To be successful in marketing, it is vital that organizations understand who their competitors and customers are, along with the opportunities available in an effort to create an effective marketing mix that would aid with positioning the product at the right target markets. To ensure that the product is effectively position, organizations must conduct distribution-channel analysis in an effort to determine the most efficient route for getting the firm’s goods to target markets. Doing so would enable the company to use the most effective distribution channels for delivering products or services to consumers. Please note that although an organization may determine effective distribution channels for delivering goods to target markets, other factors may influence the delivery of those goods. For instance, competition, including other threats could also hinder a company’s distribution of products or services. To ensure that organizations conduct the necessary research to understand the threats and competition a firm faces, it would also behoove the company to conduct a thorough S.W.O.T.T. analysis.

With a S.W.O.T.T. (strengths, weaknesses, opportunities, threats, and trends) analysis, organizations could evaluate the internal and external aspects of the company. For example, companies could use a S.W.O.T.T. analysis to measure internal factors, such as leadership and management, structure, or even the strategies and tactics set forth by the organization. As for external factors, it includes the global, economic, and competitive environment. Although a S.W.O.T.T. analysis has several advantages, one pitfall with this particular approach is the lack of weight, or points, associated with each area that would highlight its significance to the organization. For example, the organization may conclude that a longer list of strengths versus a shorter list of threats means that the company is doing well. When in fact, the threats are more significant than its strengths and because of this, the company is performing poorly. With this in mind, the goal is to use a S.W.O.T.T. analysis to determine the most effective marketing mix to incorporate for products or services offered in an effort to remain competitive, and to maximize on any available opportunities while minimizing on competition and other threats. For additional info, please visit the “Freebies” page at Success Pen Pal.
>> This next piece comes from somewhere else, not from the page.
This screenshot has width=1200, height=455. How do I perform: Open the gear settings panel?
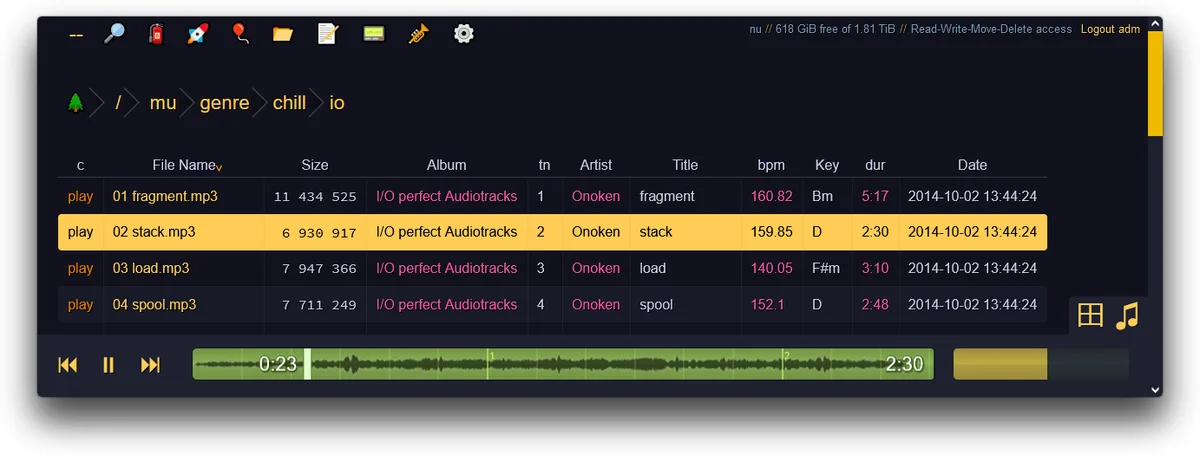463,34
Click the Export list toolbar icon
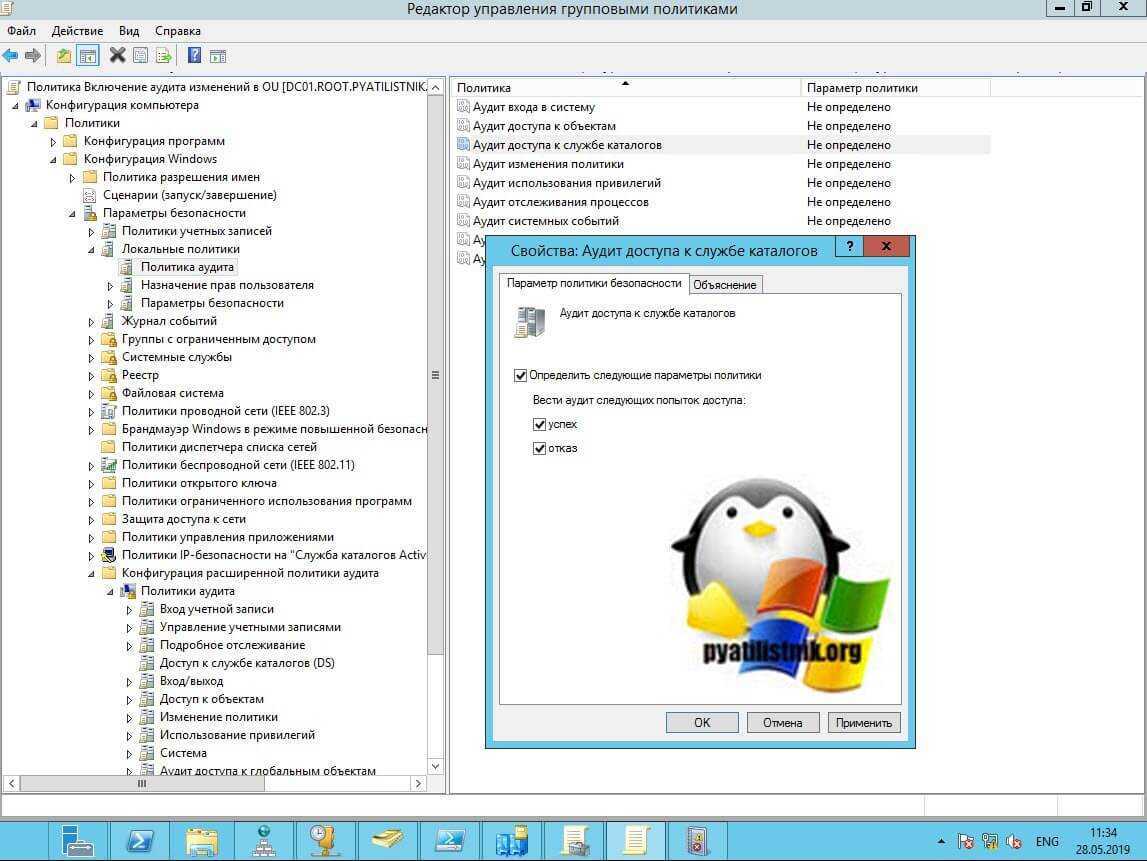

Remember, successful organizations understand where their performance is in relation to the competition. Some useful marketing analysis tools that would aid with measuring how well the company is doing versus their competitors is with the use of the following market analysis:

Overall Market Share – Company sales expressed as a percentage of total market sales.
Relative Market Share – Expressed as market share in relation to its largest competitor.
Served Market Share – Sales expressed as a percentage of total sales to its served market.

Through these measurement methods, companies could obtain crucial data letting them know the amount of market share gain, loss, and the potential for future market share within a particular industry. The goal is to use marketing analysis, including communication market analysis to remain competitive and to maximize on the available opportunities.

Zora Neale Hurston, a renowned writer and anthropologist, wisely stated that “research is formalized curiosity that is poking and prying with a purpose.” By continually keeping score and knowing thy markets, organizations could gain crucial market research analysis data that would assist with achieving the firm’s goals and objectives. If needed, companies could adapt their marketing strategies accordingly in an effort to achieve those goals and remain successful for years to come.

In the end, if you treat your business like any other successful major league sports franchise, you’ll ultimately end up winning because both share very similar strategies and tactics. That business success also requires keeping score, knowing your markets and competition, along with having the ability to not only take large educated risks but also to quickly adapt when necessary to win the game.